* **Dataset entries**
******

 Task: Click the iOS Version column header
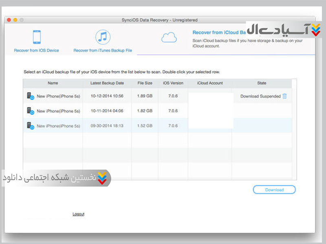(x=173, y=83)
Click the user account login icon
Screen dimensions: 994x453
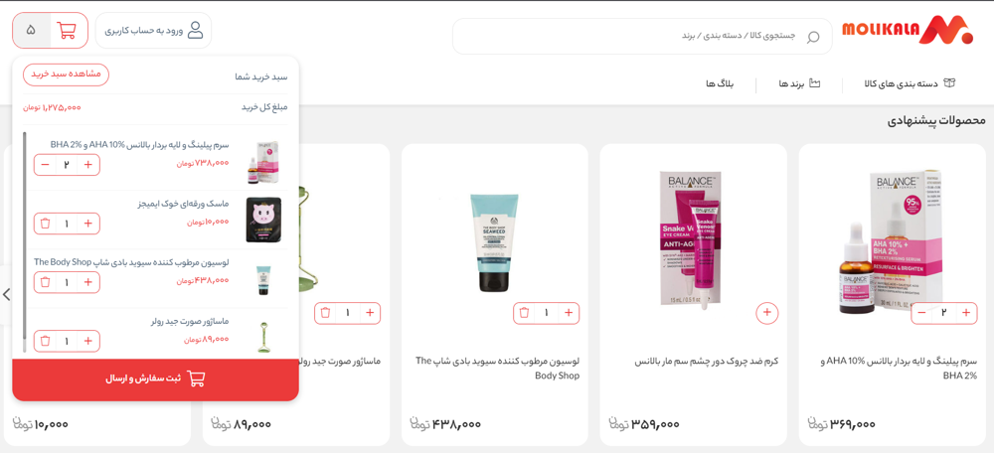pyautogui.click(x=196, y=31)
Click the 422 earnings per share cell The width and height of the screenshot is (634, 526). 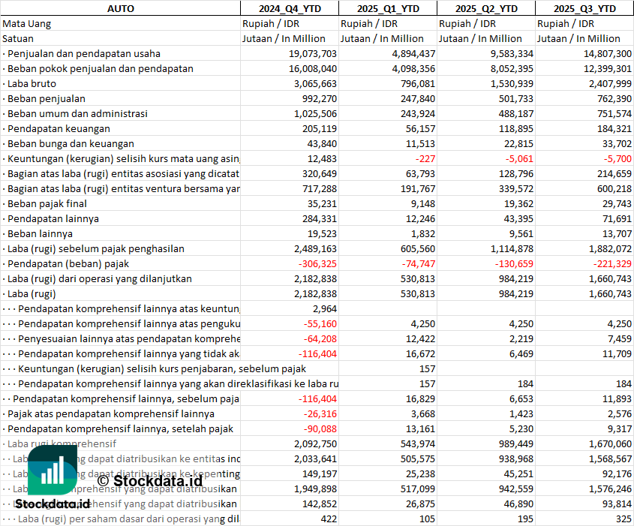(x=327, y=518)
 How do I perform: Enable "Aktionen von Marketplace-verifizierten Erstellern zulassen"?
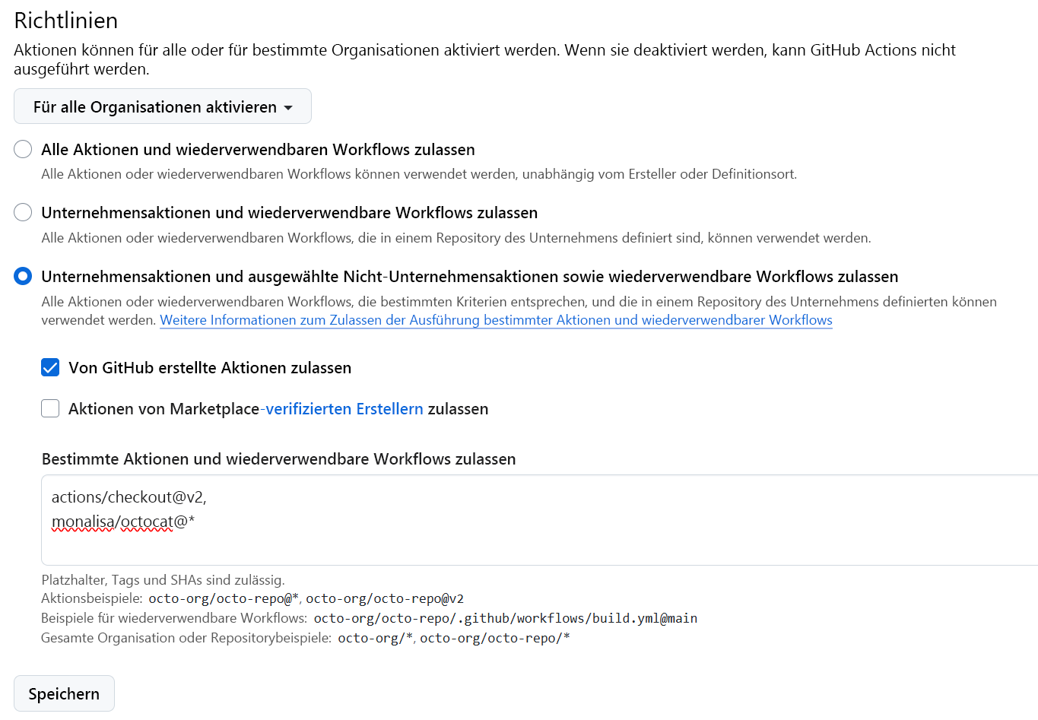tap(50, 408)
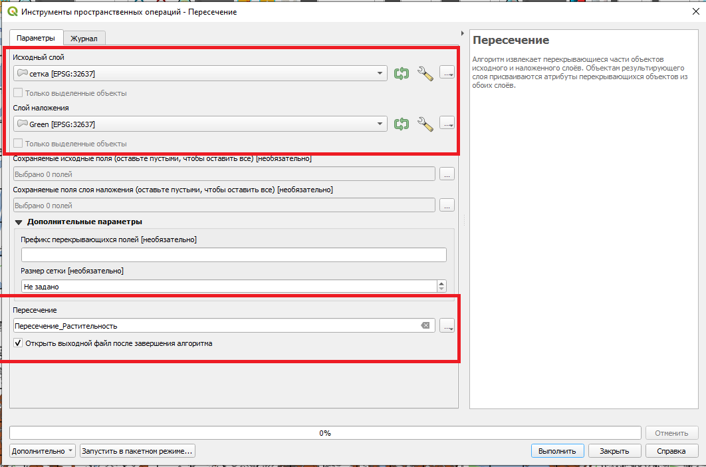Browse for source layer file with ellipsis button

[447, 73]
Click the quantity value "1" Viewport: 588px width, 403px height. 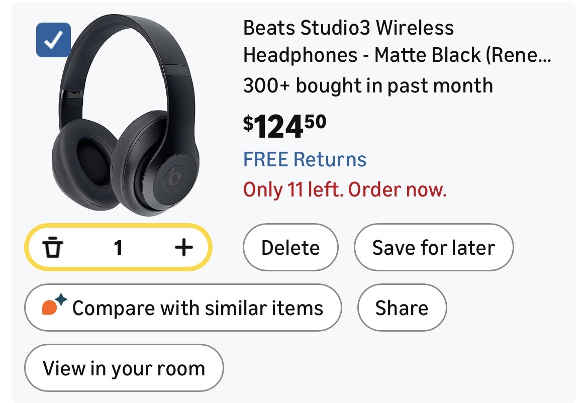coord(118,247)
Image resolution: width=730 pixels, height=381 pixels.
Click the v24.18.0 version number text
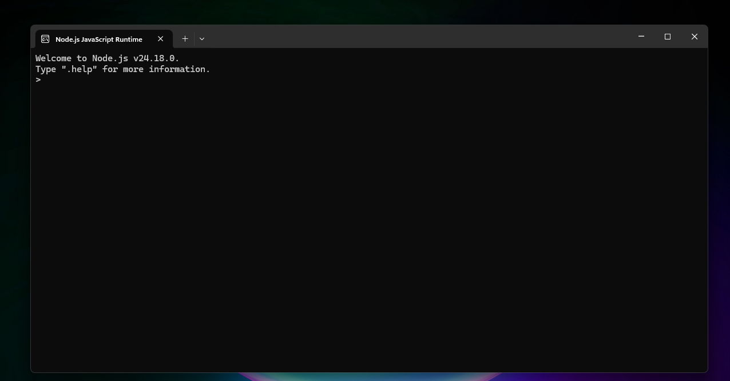coord(156,58)
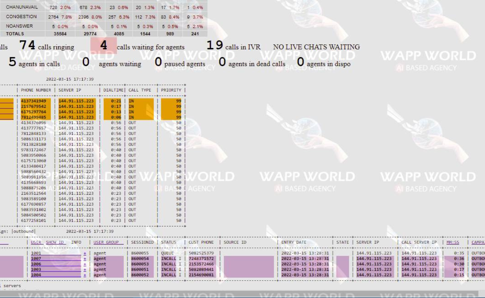Open agent 1007 user link

click(x=36, y=259)
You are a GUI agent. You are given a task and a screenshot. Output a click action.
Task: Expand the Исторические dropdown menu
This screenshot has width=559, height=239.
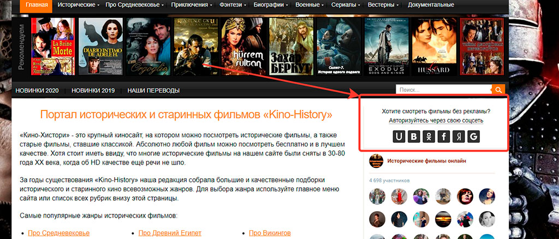79,5
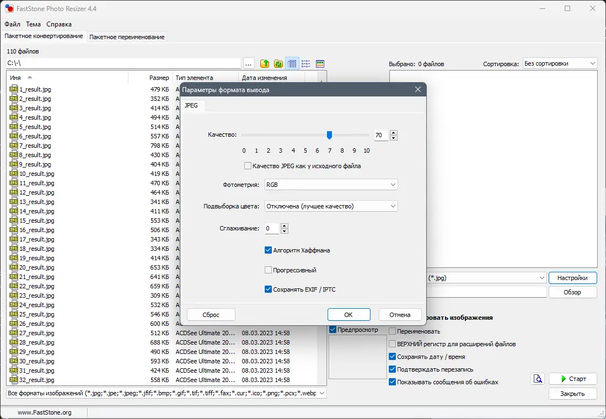Close the output format options dialog
This screenshot has height=419, width=606.
coord(418,90)
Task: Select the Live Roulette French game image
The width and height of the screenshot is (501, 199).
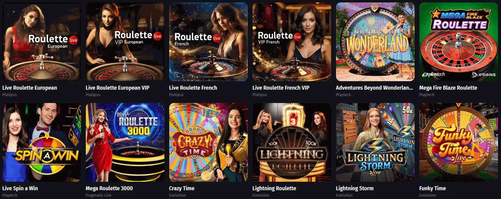Action: 208,42
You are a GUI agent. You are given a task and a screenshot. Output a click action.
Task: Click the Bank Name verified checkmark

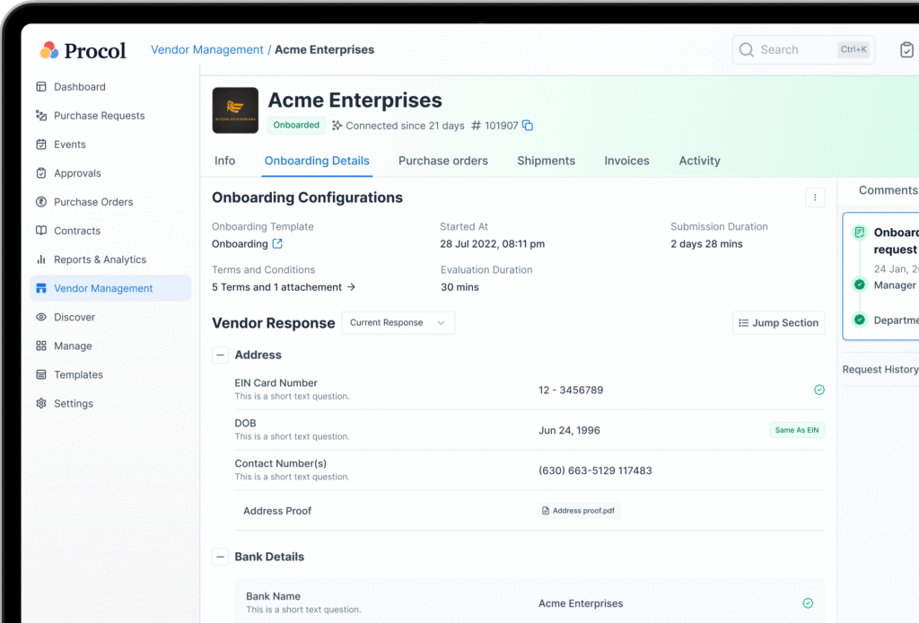(808, 604)
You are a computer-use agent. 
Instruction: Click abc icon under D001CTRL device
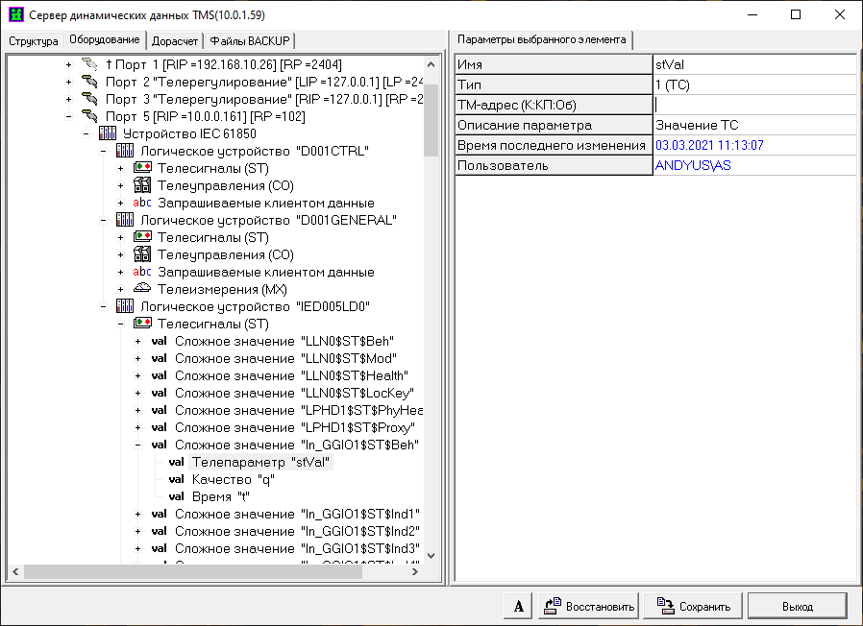click(142, 203)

******

* **TASK TO COMPLETE**
Reproduce exactly the lines that run from the line holding "This screenshot has width=559, height=239." through the final line of the entries, and omit every picture.

* **ANSWER TO THIS EXERCISE**
This screenshot has width=559, height=239.
79,5
Close the output format options dialog
This screenshot has height=419, width=606.
coord(418,90)
Task: Select the Live Roulette French game image
The width and height of the screenshot is (501, 199).
Action: 208,42
You are a GUI agent. You are given a task and a screenshot. Output a click action.
Task: Click the Bank Name verified checkmark

(808, 604)
You are a computer-use agent. 
Instruction: Click abc icon under D001CTRL device
click(142, 203)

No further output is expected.